Unable to care for his son, his father sent James to live with his sister Ortense and her husband Marcus Winslow on a farm in Fairmount, Indiana, where he was raised in a Quaker background. Dean sought the counsel and friendship of Methodist pastor, the Rev. James DeWeerd. DeWeerd seemed to have had a formative influence upon Dean, especially upon his future interests in bullfighting, car racing, and the theater. According to Billy J. Harbin, "Dean had an intimate relationship with his pastor... which began in his senior year of high school and endured for many years." Their sexual relationship was earlier suggested in the 1994 book, Boulevard of Broken Dreams: The Life, Times, and Legend of James Dean by Paul Alexander. In 2011, it was reported that he once told Elizabeth Taylor, his co-star in Giant, that he was sexually abused by a minister two years after his mother's death.
In high school, Dean's overall performance was mediocre. However, he was a popular school athlete, having successfully played on the baseball and basketball teams and studied drama and competed in forensics through the Indiana High School Forensic Association. After graduating from Fairmount High School on May 16, 1949, Dean moved back to California with his beagle, Max, to live with his father and stepmother. He enrolled in Santa Monica College (SMC) and majored in pre-law.
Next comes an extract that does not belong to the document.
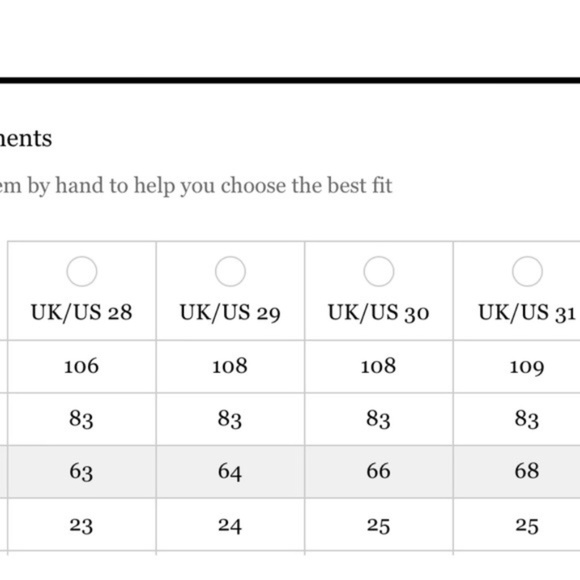Click the 25 value in size 31 column
Screen dimensions: 580x580
tap(527, 526)
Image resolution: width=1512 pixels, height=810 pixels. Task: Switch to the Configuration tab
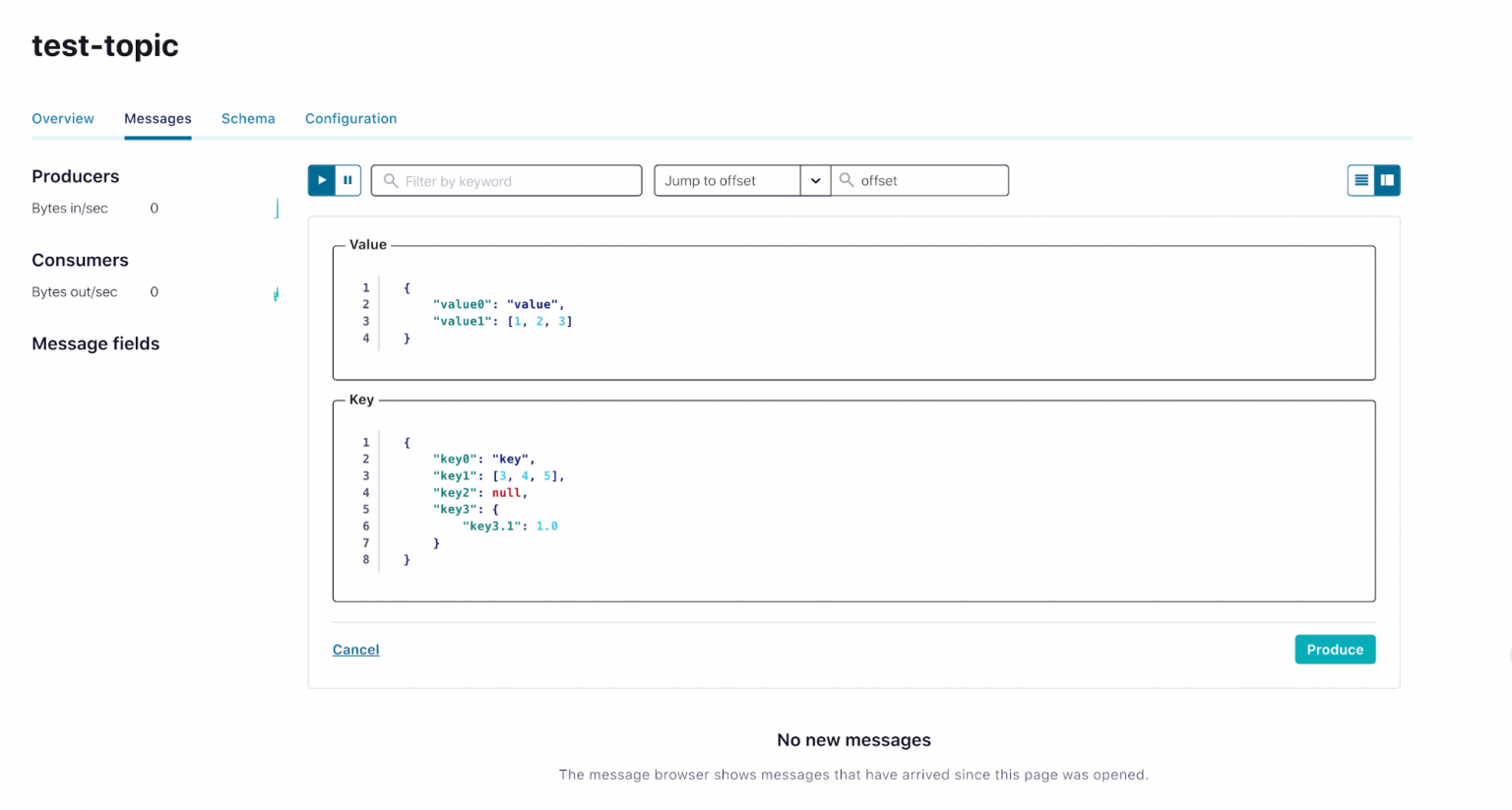click(x=350, y=118)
Dean transferred to UCLA for one semester and changed his major to drama, which resulted in estrangement from his father. He pledged the Sigma Nu fraternity but was never initiated. While at UCLA, he was picked from a pool of 350 actors to land the role of Malcolm in Macbeth. At that time, he also began acting with James Whitmore's acting workshop. In January 1951, he dropped out of UCLA to pursue a full-time career as an actor.Dean's first television appearance was in a Pepsi Cola television commercial. He quit college to act full time and was cast as John the Beloved Disciple in Hill Number One, an Easter television special, and three walk-on roles in movies, Fixed Bayonets!, Sailor Beware, and Has Anybody Seen My Gal? His only speaking part was as a boxing trainer in Sailor Beware, a Paramount comedy starring Dean Martin and Jerry Lewis. While struggling to get jobs in Hollywood, Dean also worked as a parking lot attendant at CBS Studios, during which time he met Rogers Brackett, a radio director for an advertising agency, who offered him professional help and guidance in his chosen career, as well as a place to stay.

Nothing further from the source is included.